'Turtles All The Way Down' Movie Finds Director In Hannah Marks, One Of The Youngest Female Studio Directors Ever
The Turtles All the Way Down movie has found its director. Hannah Marks will helm the John Green adaptation, making the 25-year-old one of the youngest female studio directors in movie history. The Turtles All the Way Down story centers on a 16-year-old-girl with OCD tracking the mystery of a fugitive billionaire. This is the third of Green's books to get a feature adaptation, following The Fault in Our Stars and Paper Towns.
Hannah Marks will become one of the youngest female studio directors ever (according to Variety) by tackling John Green's Turtles All the Way Down for Fox 2000. Elizabeth Berger and Isaac Aptaker wrote the script. Here's the book's synopsis:
Sixteen-year-old Aza never intended to pursue the mystery of fugitive billionaire Russell Pickett, but there's a hundred-thousand-dollar reward at stake and her Best and Most Fearless Friend, Daisy, is eager to investigate. So together, they navigate the short distance and broad divides that separate them from Russell Pickett's son, Davis.
Aza is trying. She is trying to be a good daughter, a good friend, a good student, and maybe even a good detective, while also living within the ever-tightening spiral of her own thoughts.
Yep, sounds like a John Green novel. "This is my first attempt to write directly about the kind of mental illness that has affected my life since childhood," Green said of the book, "so while the story is fictional, it is also quite personal."

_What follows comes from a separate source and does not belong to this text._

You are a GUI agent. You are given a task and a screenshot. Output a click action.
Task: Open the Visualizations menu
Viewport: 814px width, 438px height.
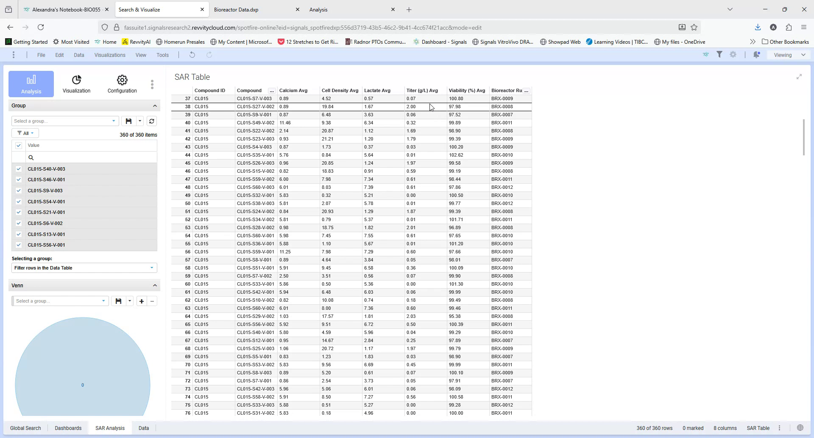click(x=109, y=55)
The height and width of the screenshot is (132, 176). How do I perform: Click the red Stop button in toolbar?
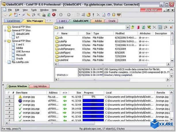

In an interview with Time, Green said:
"I wanted to write a detective story about a detective whose brain disorder is unhelpful. Because there's so many detective stories about obsessive people who are brilliant detectives because of their obsessiveness and my experience with obsessiveness has been more or less the complete opposite. I wanted to write a detective story where the plot keeps getting interrupted by this person's inability to live in the world in the way that she wants to."
Turtles All the Way Down joins the ranks of other Green adaptations The fault in Our Stars, which people liked, and Paper Towns, which people did not like. Green's Looking For Alaska is also being turned into a miniseries. Green will produce the Turtles All the Way Down movie along with Isaac Klausner and Marty Bowen, who produced The Fault in Our Stars and Paper Towns as well.
Director Hannah Marks is also an actress who appeared on Dirk Gently's Holistic Detective Agency, the horror anthology film Southbound, and The Amazing Spider-Man. She co-directed After Everything, and will also helm the comedy The Swimsuit Issue.